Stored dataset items
* * * * *
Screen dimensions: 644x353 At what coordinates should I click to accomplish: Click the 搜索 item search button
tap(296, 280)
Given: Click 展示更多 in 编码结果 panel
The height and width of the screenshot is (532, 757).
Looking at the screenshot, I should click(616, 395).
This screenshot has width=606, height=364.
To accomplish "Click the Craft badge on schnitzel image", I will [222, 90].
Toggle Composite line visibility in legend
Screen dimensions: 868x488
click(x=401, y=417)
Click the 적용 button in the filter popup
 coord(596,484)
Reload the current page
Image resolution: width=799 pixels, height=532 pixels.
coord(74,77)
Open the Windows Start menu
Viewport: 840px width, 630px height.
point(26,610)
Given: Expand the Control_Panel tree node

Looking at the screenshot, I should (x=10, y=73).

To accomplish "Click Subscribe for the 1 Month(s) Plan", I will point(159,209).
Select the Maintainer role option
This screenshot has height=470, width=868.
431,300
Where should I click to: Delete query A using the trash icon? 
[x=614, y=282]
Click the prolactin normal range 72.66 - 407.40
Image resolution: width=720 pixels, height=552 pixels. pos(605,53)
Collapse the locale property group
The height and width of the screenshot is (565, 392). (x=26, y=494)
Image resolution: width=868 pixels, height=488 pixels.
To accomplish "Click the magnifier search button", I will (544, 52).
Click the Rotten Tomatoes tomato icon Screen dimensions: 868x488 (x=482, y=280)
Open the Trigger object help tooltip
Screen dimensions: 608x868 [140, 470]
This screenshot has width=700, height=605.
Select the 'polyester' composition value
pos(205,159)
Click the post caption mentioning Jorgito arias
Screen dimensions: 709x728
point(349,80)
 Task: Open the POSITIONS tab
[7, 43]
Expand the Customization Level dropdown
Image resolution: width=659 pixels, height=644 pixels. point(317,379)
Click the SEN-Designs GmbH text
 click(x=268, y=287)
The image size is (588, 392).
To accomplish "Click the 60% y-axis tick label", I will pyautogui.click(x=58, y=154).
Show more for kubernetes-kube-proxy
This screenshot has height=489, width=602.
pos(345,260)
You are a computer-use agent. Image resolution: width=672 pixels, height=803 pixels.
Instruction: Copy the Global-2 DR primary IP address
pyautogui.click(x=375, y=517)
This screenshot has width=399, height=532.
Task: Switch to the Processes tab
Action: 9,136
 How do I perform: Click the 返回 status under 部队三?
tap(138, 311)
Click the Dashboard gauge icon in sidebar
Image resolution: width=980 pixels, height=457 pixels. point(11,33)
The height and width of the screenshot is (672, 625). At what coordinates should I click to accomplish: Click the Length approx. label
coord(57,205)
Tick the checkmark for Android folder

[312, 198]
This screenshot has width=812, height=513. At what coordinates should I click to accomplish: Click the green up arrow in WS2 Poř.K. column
* * * * *
What the task requires.
What lines in the data above contain the word "will"? Copy them all.

Solution below.
To accomplish "Click the Craft badge on schnitzel image", I will [222, 90].
To accomplish "Click Subscribe for the 1 Month(s) Plan", I will point(159,209).
To accomplish "Click the magnifier search button", I will (544, 52).
To accomplish "Click the 60% y-axis tick label", I will pyautogui.click(x=58, y=154).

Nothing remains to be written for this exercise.